Money talks and when we follow its tentacles of influence, in this case the money of pharmaceutical companies and its influence in science and medicine, our collective conditioning to “trust the experts” gets complicated. Four years ago NPR published  this article  https://www.npr.org/sections/health-shots/2017/01/17/510226214/from-twitter-to-treatment-guidelines-industry-influence-permeates-medicine

and I highly recommend reading it. One quote that stood out to me"The very way we all think about disease—and the best ways to research, define, prevent, and treat it—is being subtly distorted because so many of the ostensibly independent players, including patient advocacy groups, are largely singing tunes acceptable to companies seeking to maximize markets for drugs and devices," researchers Ray Moynihan and Lisa Bero wrote.

It’s complicated, it’s maddening and the medical industrial complex, so controlled by  the pharmaceutical industry, does not hold our best interests or our health as a priority . I do believe that human beings that work inside the industry do have good intentions and DO have our best interests at heart, but the machine from which they are operating within is so disconnected from a truly holistic vision of health. Indeed, the whole narrative around this virus from the start has not been about our health. In my opinion, it has been about controlling the narrative through fear and putting profit over people as per usual. Empowering people with knowledge about our immune systems and simple steps to take to treat early symptoms are not profitable and therefore not a priority. I know that many people are being told they must receive this vaccine to stay employed, and many others who are gladly being injected by what they see as a legitimate prophylactic, here to protect them and the most vulnerable. I pray that they are right and that their health remains intact. 

But I digress (finally).  Most days I try to unhook myself from the polarity of politics, policy and blatantly profit driven “solutions.” Today I am tired, premenstrual and weary of people I love buying into a narrative that I find insufferable.
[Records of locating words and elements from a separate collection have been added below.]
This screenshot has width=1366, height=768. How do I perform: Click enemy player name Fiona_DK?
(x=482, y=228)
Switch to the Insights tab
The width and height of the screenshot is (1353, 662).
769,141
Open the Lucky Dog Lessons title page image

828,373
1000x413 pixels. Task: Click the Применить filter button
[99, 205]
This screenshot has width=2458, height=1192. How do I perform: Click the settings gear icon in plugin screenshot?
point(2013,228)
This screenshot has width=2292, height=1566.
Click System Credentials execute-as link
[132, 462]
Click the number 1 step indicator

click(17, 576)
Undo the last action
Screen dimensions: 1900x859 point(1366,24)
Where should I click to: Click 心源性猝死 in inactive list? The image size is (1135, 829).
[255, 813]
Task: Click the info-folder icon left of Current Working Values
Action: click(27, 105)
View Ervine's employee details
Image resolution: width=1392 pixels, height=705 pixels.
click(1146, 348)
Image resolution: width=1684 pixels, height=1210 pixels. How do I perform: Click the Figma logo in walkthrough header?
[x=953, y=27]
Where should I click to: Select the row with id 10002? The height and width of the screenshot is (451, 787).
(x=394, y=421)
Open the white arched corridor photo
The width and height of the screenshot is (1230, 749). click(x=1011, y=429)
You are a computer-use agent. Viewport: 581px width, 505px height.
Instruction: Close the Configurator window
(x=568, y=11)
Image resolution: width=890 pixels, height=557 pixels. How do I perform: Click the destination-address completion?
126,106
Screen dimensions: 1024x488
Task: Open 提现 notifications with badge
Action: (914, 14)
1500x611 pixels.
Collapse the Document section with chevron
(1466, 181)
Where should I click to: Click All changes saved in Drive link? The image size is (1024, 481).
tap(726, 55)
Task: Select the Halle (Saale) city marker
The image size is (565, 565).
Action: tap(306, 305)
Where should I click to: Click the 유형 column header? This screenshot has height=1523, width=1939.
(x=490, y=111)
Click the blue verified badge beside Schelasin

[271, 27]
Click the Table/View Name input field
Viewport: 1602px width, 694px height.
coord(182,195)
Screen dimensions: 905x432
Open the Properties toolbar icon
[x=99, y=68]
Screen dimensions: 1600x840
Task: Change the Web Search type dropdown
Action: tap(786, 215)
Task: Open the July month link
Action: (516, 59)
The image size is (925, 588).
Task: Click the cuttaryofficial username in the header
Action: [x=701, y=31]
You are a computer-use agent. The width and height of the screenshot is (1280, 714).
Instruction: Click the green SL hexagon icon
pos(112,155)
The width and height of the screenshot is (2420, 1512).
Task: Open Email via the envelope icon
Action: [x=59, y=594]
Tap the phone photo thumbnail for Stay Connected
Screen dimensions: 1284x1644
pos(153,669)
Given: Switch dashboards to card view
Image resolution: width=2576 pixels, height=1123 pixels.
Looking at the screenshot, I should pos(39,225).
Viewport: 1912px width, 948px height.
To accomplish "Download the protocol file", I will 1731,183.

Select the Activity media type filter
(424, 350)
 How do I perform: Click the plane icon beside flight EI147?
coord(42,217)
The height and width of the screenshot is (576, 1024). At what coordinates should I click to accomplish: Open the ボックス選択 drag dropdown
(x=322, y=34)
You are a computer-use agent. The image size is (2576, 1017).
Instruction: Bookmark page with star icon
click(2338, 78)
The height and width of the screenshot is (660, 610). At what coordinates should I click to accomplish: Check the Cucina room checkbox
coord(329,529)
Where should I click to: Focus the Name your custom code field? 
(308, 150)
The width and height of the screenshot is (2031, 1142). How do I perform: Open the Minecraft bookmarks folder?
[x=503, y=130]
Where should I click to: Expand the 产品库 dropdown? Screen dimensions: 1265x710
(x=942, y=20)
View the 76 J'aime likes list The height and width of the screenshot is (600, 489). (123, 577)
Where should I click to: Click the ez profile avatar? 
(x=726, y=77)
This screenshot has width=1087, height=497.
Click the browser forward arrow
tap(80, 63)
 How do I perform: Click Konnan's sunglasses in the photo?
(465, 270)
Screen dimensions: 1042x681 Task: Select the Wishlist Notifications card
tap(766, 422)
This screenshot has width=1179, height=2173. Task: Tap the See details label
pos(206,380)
I fully acknowledge that my opinion is undoubtedly insufferable to many people I love and beyond. Whenever I feel myself judging others I know it’s time to go within and start loving the parts of myself that need people to be somewhere else than exactly where they are. Manipulation of perception and instilling a sense of fear and separation is and always has been an agenda, and a very powerful tool of control. Sometimes I play right into it.

So back I go into my cave. Full of literature, cats, cooking, parenting, poetry and music. I will be meditating, practicing truly listening to those I disagree with, finding grace during turbulent times, tapping back into the quantum field of potential and dreaming a new reality into existence. You know, hippie shit. 




Comments

  1. So well put, i totally agree with you, i am really trying to hippie it out, but man it is hard work :) Hugs.